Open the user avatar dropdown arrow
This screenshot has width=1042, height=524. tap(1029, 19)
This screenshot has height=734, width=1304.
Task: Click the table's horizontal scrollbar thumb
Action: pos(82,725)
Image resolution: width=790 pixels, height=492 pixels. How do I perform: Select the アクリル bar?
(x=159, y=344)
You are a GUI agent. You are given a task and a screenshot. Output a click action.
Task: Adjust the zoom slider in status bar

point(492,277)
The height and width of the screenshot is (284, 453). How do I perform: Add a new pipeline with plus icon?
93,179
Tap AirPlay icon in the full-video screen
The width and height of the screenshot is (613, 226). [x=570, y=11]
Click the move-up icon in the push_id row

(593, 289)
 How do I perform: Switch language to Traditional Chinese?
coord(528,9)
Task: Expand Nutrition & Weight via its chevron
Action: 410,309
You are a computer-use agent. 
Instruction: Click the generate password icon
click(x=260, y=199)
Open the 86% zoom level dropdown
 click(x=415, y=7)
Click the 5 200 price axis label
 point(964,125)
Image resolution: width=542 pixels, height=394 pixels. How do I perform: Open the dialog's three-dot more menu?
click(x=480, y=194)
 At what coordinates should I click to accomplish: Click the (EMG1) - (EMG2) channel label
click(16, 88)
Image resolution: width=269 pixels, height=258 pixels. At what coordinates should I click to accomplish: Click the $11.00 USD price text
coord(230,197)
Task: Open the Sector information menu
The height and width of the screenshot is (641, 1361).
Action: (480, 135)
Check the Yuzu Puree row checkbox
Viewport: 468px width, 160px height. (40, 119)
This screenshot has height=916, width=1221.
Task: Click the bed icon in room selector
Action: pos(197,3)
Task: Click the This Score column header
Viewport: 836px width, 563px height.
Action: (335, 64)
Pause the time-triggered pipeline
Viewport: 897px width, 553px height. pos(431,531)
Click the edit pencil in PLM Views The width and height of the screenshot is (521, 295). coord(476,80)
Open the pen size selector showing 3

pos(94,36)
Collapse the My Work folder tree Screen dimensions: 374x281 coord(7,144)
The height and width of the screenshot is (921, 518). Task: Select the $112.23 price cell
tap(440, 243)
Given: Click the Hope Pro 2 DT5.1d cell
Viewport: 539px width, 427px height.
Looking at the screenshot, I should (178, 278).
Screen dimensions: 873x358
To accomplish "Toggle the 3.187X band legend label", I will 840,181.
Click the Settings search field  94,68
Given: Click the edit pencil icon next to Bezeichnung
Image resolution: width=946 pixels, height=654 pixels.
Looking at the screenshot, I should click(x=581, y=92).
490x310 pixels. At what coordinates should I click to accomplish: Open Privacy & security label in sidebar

Exercise directions: Counting every line that holds the string "agent", give the total for the data above and nothing else.

Task response: 2